= Passage provided =
== Segment start ==

An international research group reports in Nature the observation of the phase transition of a hexagonal close-packed (HCP) crystal structure of hydrogen to a 6-fold larger hydrogen supercell. The findings describe polymerization activity at extreme pressures which reveals how atoms arrange themselves in solid hydrogen and offers clues to the formation of metallic hydrogen. The study includes X-ray diffraction (XRD) data from MAX IV’s NanoMAX beamline.
“While theorethical models have predicted various structures for post-HCP hydrogen, there was no consensus on which of the predicted atomic structures was the most likely one,” said Maik Kahnt, study co-author and scientist at NanoMAX beamline. “In the end, going to a synchrotron and using nano-focussed X-rays of high intensity was the only way to check directly.”

== Segment end ==

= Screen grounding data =
== Segment start ==

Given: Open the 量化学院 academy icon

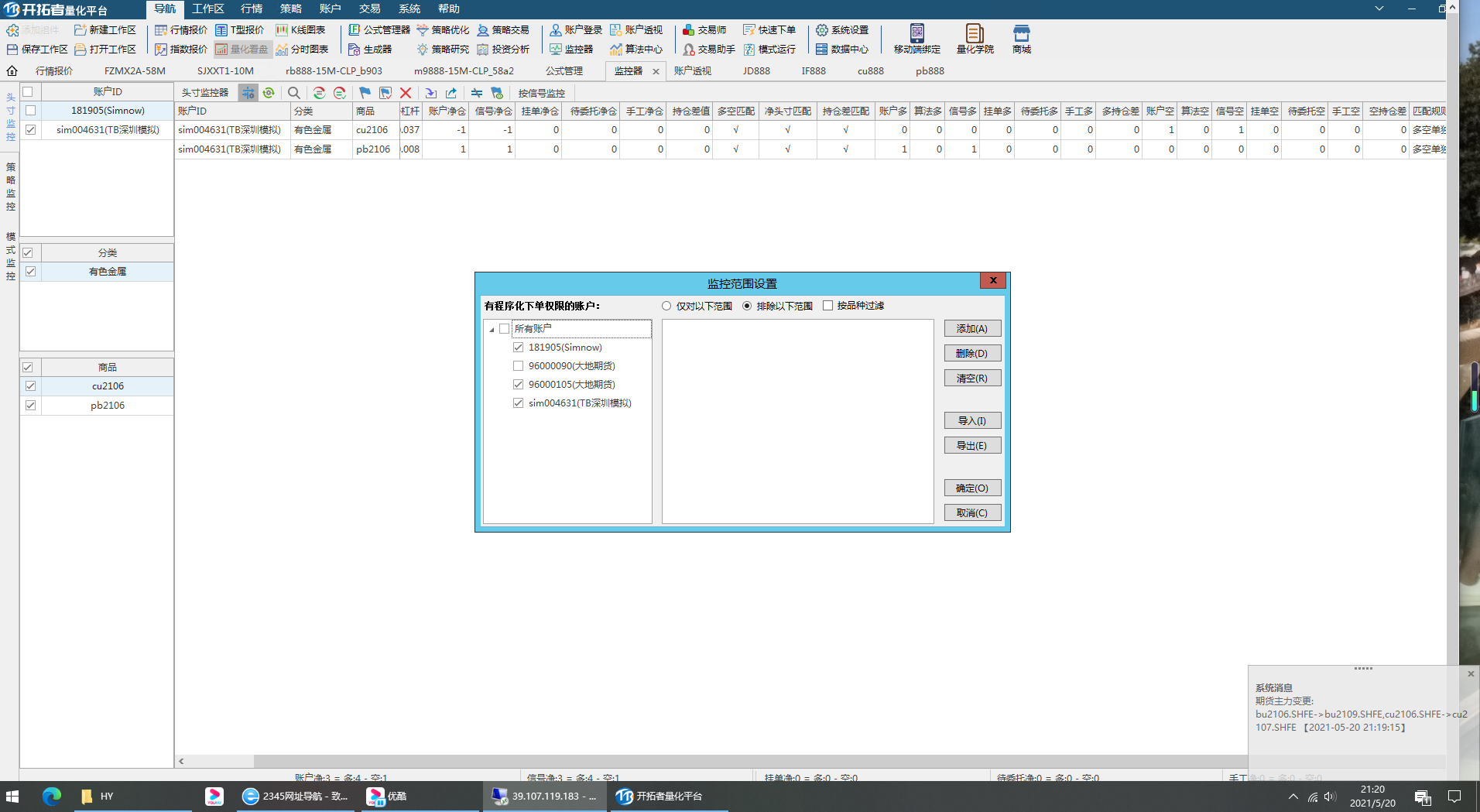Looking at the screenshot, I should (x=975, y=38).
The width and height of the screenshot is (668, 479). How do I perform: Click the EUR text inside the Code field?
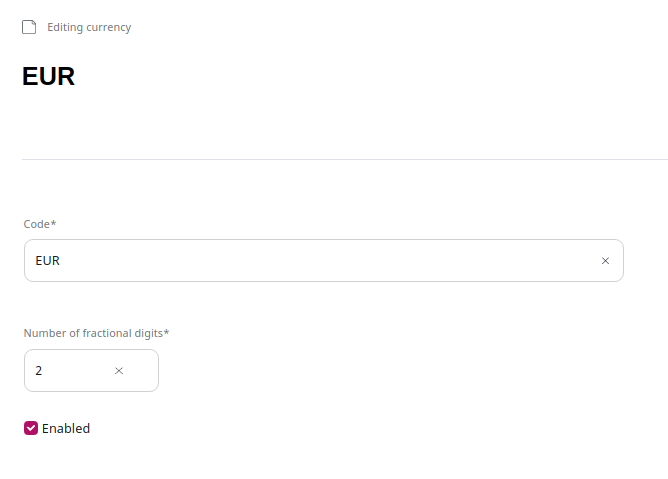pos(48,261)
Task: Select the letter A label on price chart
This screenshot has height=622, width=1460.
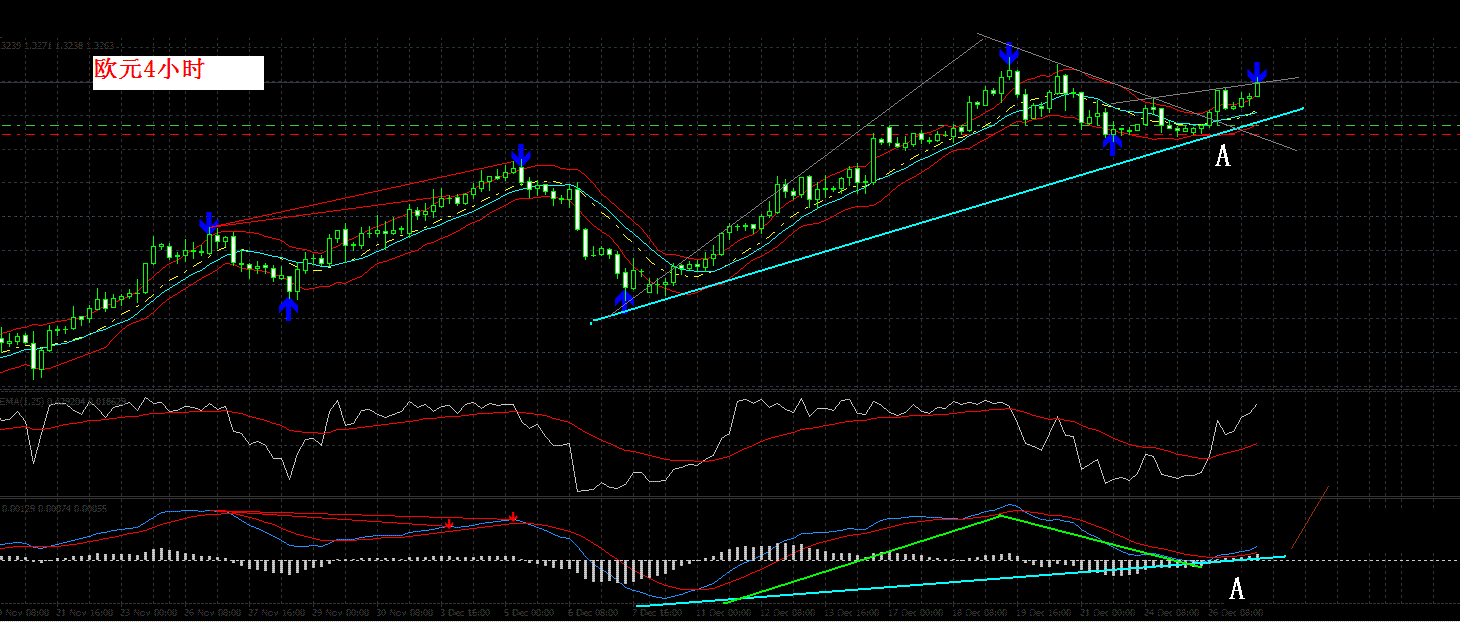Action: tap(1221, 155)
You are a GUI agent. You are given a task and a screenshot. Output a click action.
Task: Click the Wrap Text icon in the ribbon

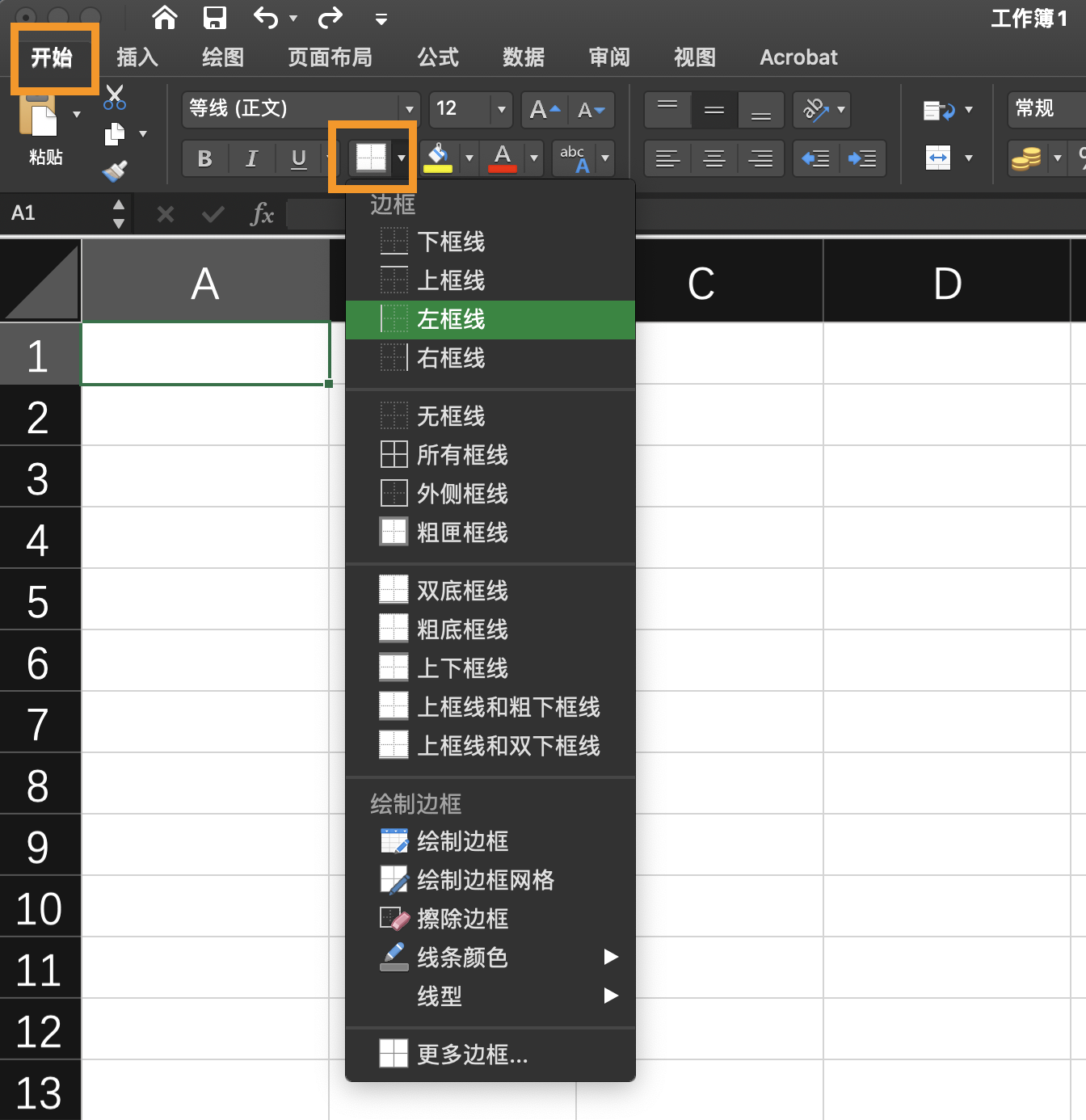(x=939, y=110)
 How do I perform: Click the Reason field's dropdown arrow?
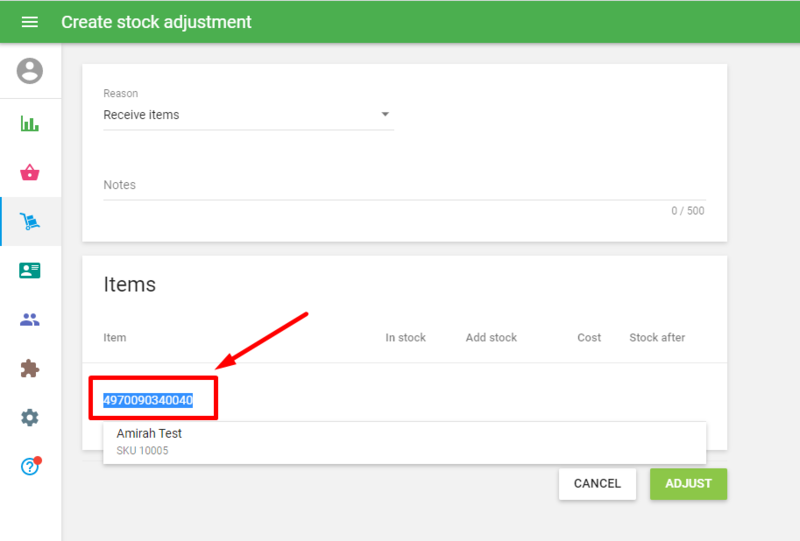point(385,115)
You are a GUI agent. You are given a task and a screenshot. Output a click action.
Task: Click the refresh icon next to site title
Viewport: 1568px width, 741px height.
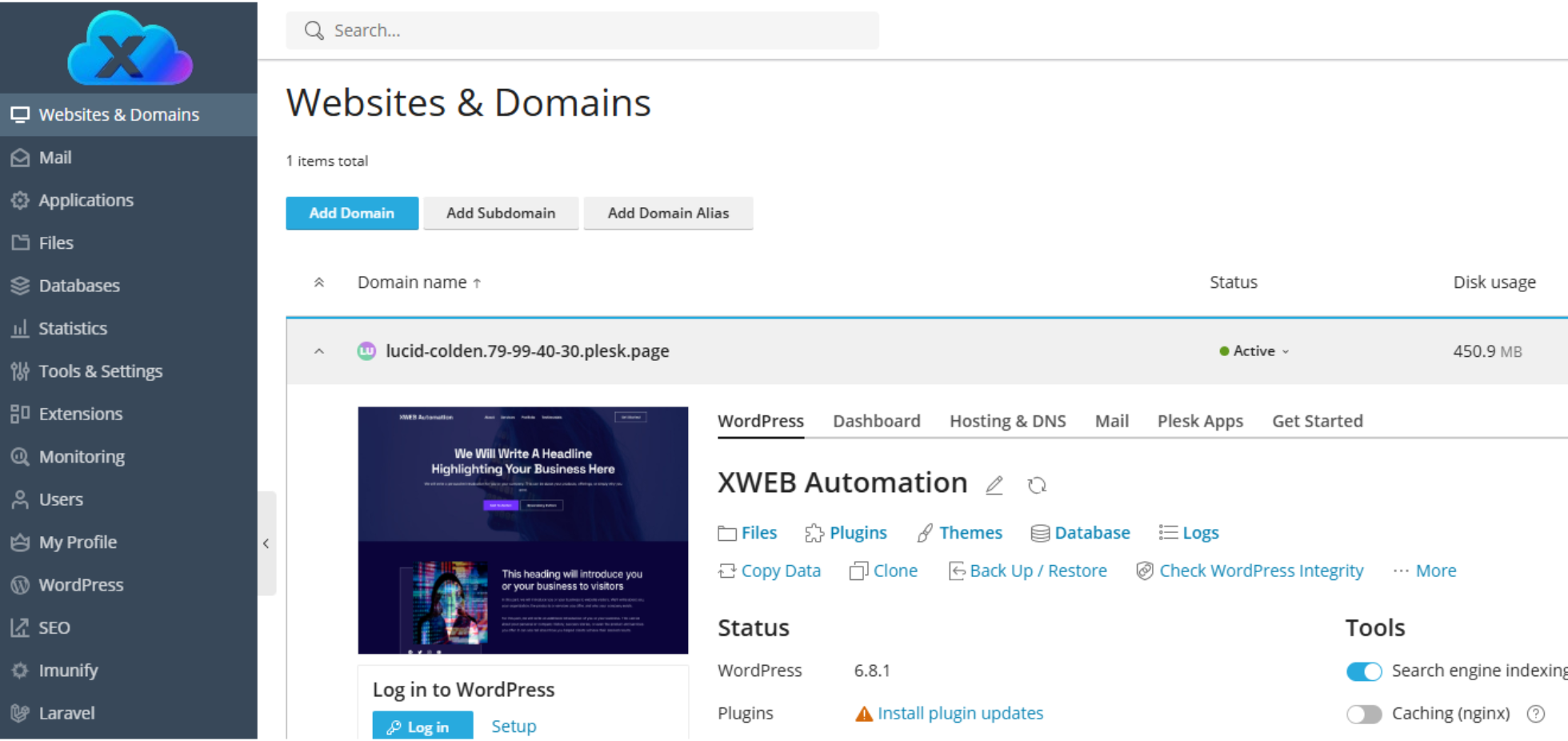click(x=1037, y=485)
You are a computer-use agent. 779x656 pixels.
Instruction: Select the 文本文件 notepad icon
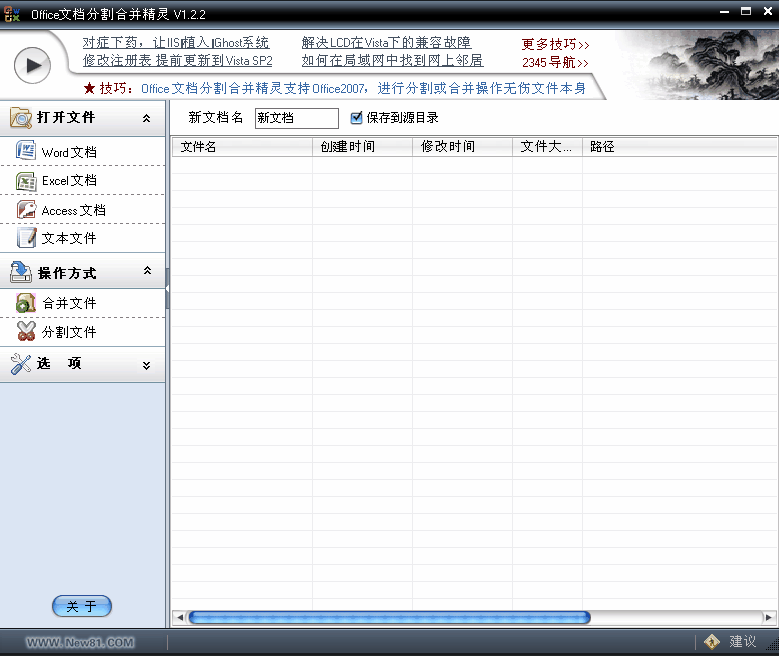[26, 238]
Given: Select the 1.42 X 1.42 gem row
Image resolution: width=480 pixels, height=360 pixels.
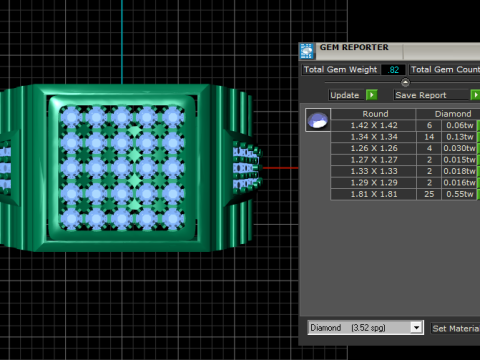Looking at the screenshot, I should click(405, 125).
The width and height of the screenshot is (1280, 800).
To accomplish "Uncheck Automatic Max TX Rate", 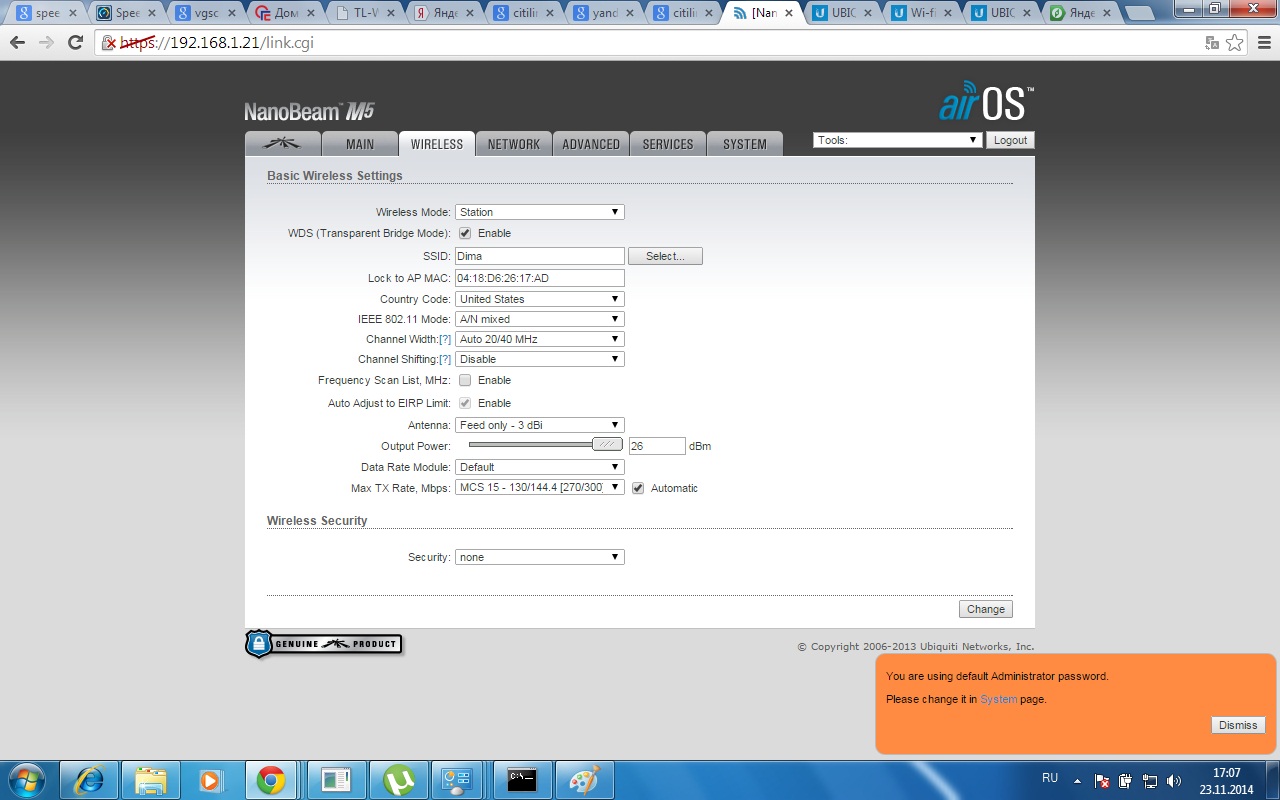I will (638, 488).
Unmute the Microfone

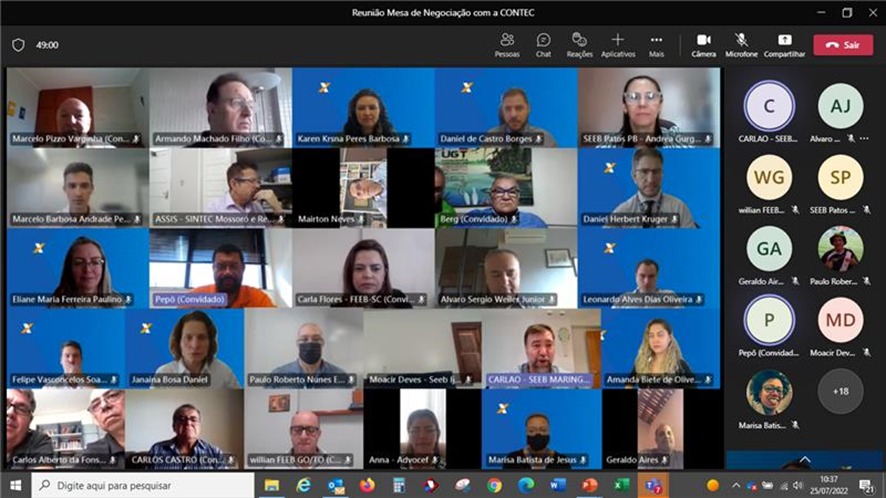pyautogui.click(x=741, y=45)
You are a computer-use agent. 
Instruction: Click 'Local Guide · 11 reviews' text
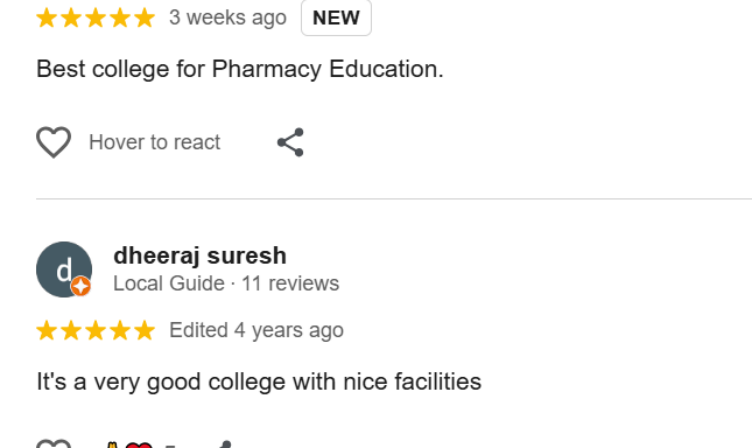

== Segment end ==

= Task =
According to the passage on solid hydrogen, which MAX IV beamline supplied the X-ray diffraction data for the study?

= Exercise output =
The NanoMAX beamline.